Katja Saha, başka ülkelerde de ciddi krizler ve çatışmaların ortaya çıktığını belirterek, Venezuela’da ve Latin Amerika’da da yine çok ciddi rakamlarda, büyük çoğunlukta insanların ülkelerini terk ettiklerini belirtti.

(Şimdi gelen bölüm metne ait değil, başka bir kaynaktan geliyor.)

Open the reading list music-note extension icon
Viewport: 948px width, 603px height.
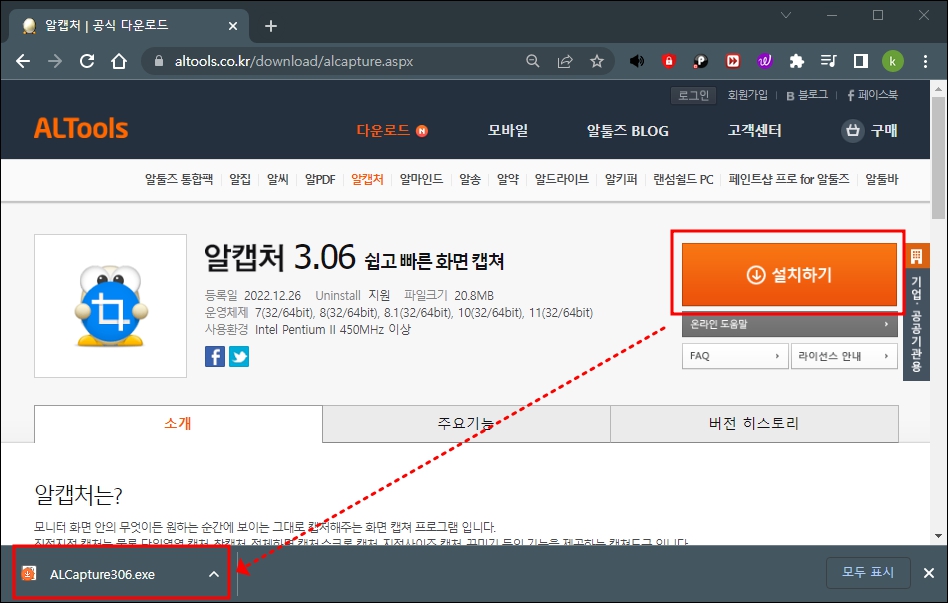pos(828,61)
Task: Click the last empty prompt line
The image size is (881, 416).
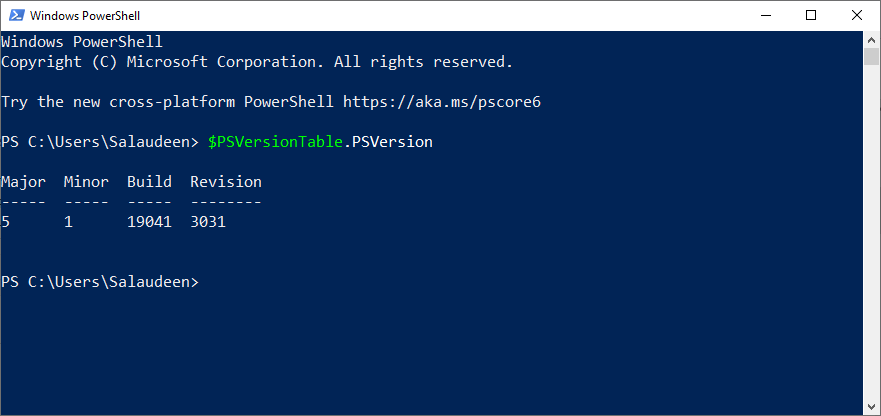Action: point(100,282)
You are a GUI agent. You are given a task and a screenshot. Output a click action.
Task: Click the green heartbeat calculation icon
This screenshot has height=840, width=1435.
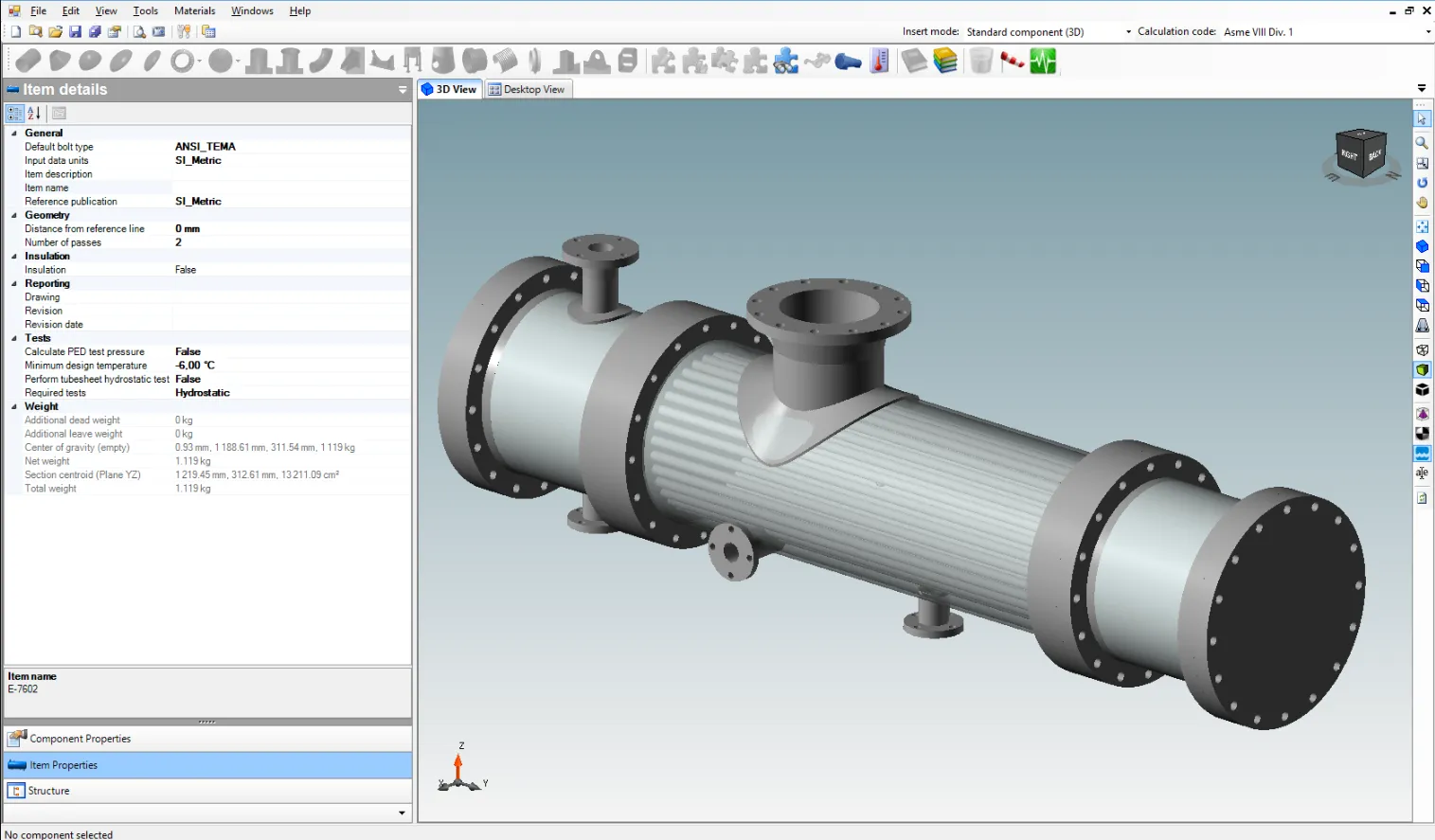(1043, 62)
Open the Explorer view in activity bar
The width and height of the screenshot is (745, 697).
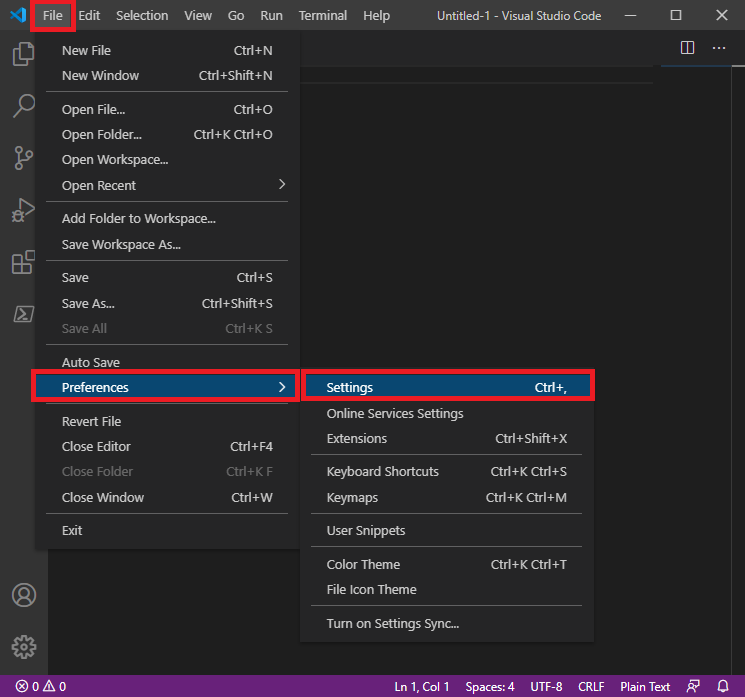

Saha, yine bu konu ile ilgili hem mültecilerle hem de BM Mülteciler Yüksek Komiserliği’nin ilgilendiği kişilerle yapılan çalışmaların temel hedeflerinden bir tanesinin de kamuoyunun, halkın bu konularla ilgili doğru bilgilere erişiminin sağlanması, bunun yanı sıra hem rakamlarla hem olgularla ilgili de doğru bilgilere erişiminin sağlanması olduğunu belirtti.

 

“Kullanılan terminoloji çok önemli”

Saha, her şeyden önce bu doğrultuda kullanılan terminolojinin, yani göçmen, mülteci ve sığınmacı terimlerinin birbirlerinin yerine gerçekten ne anlam ifade ettiğini bilmeksizin kullanıldığını kaydetti.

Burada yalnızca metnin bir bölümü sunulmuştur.